Pesan yang lebih jelas disampaikan Obama yang menyatakan bahwa, “Posisi kami sudah sangat jelas terhadap rezim Assad, dan juga pemain lain di lapangan, bahwa garis merah bagi kami adalah jika kami melihat senjata kimia sudah beredar atau dipergunakan.”
Pernyataan ini di satu sisi bisa menjadi lampu hijau bagi Assad untuk melakukan apapun yang mereka inginkan asal tidak menggunakan senjata kimia, dan di sisi lain juga menjadi peringatan dari Obama bagi “pemain lain di lapangan” atau kelompok oposisi bahwa AS mempunyai alasan untuk melakukan intervensi militer jika para oposisi tidak mau bekerjasama dan melayani kepentingan AS.
Terkait Suriah dan Yaman, ada yang istimewa dari kedua negara tersebut bagi perjuangan kelompok-kelompok Islam dalam usaha mereka mendirikan khilafah Islamiyyah ‘ala minhajin nubuwah yang dijanjikan itu.
Menurut Abdullah bin Muhammad dalam tulisannya “Valuable Collection for the Strategic Memorandum Series”, Syam, dimana Suriah juga termasuk di dalamnya, dan Yaman dipandang memenuhi kriteria sebagai starting pointbagi rencana pendirian khilafah.

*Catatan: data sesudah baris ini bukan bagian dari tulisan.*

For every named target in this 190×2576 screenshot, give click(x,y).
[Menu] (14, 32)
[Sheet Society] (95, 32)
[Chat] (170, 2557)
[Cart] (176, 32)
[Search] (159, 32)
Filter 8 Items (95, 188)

Kedua wilayah berada di titik vital jantung dunia Islam. Yaman secara teritorial dekat dengan Hijaz, dimana Mekah dan Madinah terletak di sana. Sedangkan Jerussalem terletak di Syam, yang meliputi Suriah, Yordania, Libanon, Palestina serta Sinai. Kedua wilayah tersebut juga memiliki air dan makanan, sehingga secara logistik mereka tercukupi. Secara karakteristik masyarakat, cukup dengan fakta bahwa penduduk Yaman dan Syam adalah yang paling banyak terlibat dalam kancah jihad. Mayoritas jihadis di Afghanistan adalah dari Yaman, dan tidak akan ada jihad di Irak tanpa orang-orang Syam. Lebih daripada itu, beberapa hadits nabi juga menjelaskan tentang keunggulan dari kedua bangsa tersebut.
Dari Abdullah bin Umar, Rasulullah saw bersabda, “Allah meletakkan Syam di depanku dan Yaman di belakangku, dan Dia berkata kepadaku, ‘wahai Muhammad, Aku letakkan di depanmu sebuah hadiah dan anugrah, dan di belakangmu sebagai penguat.” (HR. Bukhari, dicantumkan oleh Al-Albani dalam shahih al jami’).
Secara militer, penduduk dari kedua negeri tersebut adalah yang paling disiplin selama perang. Sudah dikenal sepanjang sejarah Islam bahwa pasukan adalah pasukan Syam, dan pendukung adalah dukungan dari Yaman.
Selain itu, secara geografis Yaman juga diuntungkan dengan supply mujahidin dari kawasan teluk Arab, Somalia, dan Sudan. Sedangkan Syam akan diuntungkan dengan kemungkinan supply pasukan dari Irak, Turki, Mesir, dan wilayah utara semenanjung Arab.